Of the two, Herald is our preferred option. It trades at a discount to NAV of more than 17 per cent, while Polar Capital Technology Trust trades at a discount of less than 5 per cent. And Herald has around 60 per cent of its assets in UK smaller technology companies, which have experienced a sharp rally since January after a poor 2011. Iain Scouller, head of investment funds at Oriel, thinks that if smaller shares continue to recovery, then the discount on Herald's shares will narrow.
Technology is a fast-moving sector where today's darlings can quickly become tomorrow's duds, so active specialised management comes into its own. Generalist managers, for example, have failed to sell out-of-favour names long after technology managers have exited, while trusts such as Herald have positioned their portfolios accordingly before other investors realise the potential in certain shares.
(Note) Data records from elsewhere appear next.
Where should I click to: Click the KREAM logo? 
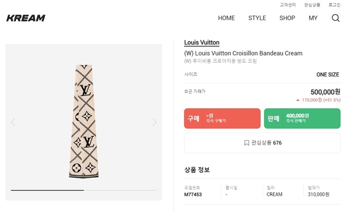(x=26, y=18)
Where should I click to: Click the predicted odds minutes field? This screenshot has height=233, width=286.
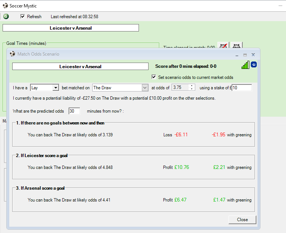(74, 111)

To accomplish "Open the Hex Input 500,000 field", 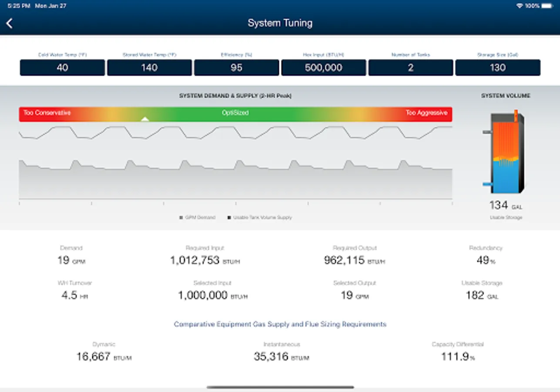I will pyautogui.click(x=323, y=68).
Herald Investment Trust has been run by Katie Potts - previously an electronics company analyst - since launch in 1994. She is backed by a team of six investment professionals and three consultants.
The team selects shares by meeting with companies and by using independent and broker research. Herald generally invests on a long-term basis, and mitigates the obvious risks of small technology shares by holding a lot of them: the portfolio is very diverse, with 240 holdings. Within that, there is only modest exposure to the UK consumer and government.
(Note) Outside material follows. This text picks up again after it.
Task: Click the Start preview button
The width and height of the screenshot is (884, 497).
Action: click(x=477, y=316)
This strategy has succeeded to date, with the trust up more than 140 per cent (both NAV and share price) over the past three years, well ahead of major indices. The trust is also well regarded by professional investors such as Unicorn's Peter Walls.
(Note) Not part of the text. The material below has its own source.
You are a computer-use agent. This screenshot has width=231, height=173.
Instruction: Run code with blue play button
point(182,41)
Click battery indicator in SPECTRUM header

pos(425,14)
Herald is not a good option for income seekers, as its shares yield virtually nothing, while its focus on smaller companies in one sector means it is likely to experience high volatility. But if you have a long-term investment horizon and high risk tolerance, this could be an opportunity to participate in some of the best growth of the coming years. Buy.
HERALD INVESTMENT TRUST (ISIN: GB0004228648, TIDM: HRI) | |||
PRICE | 514p | GEARING | 108% |
FUND TYPE | Investment trust | NAV | 619.71p |
MARKET CAP | £408.45m | PRICE DISCOUNT TO NAV | -17.64% |
No OF HOLDINGS | 240* | 1-YEAR PRICE PERFORMANCE | -4.65% |
SET-UP DATE | 31 January 1994 | 3-YEAR ANNUALISED PRICE PERFORMANCE | 40.84% |
TOTAL EXPENSE RATIO | 1.13% | 5-YEAR ANNUALISED PRICE PERFORMANCE | 5.67% |
YIELD | 0.20% | MORE DETAILS | www.heralduk.com |
Source: Morningstar, *Herald Investment Management.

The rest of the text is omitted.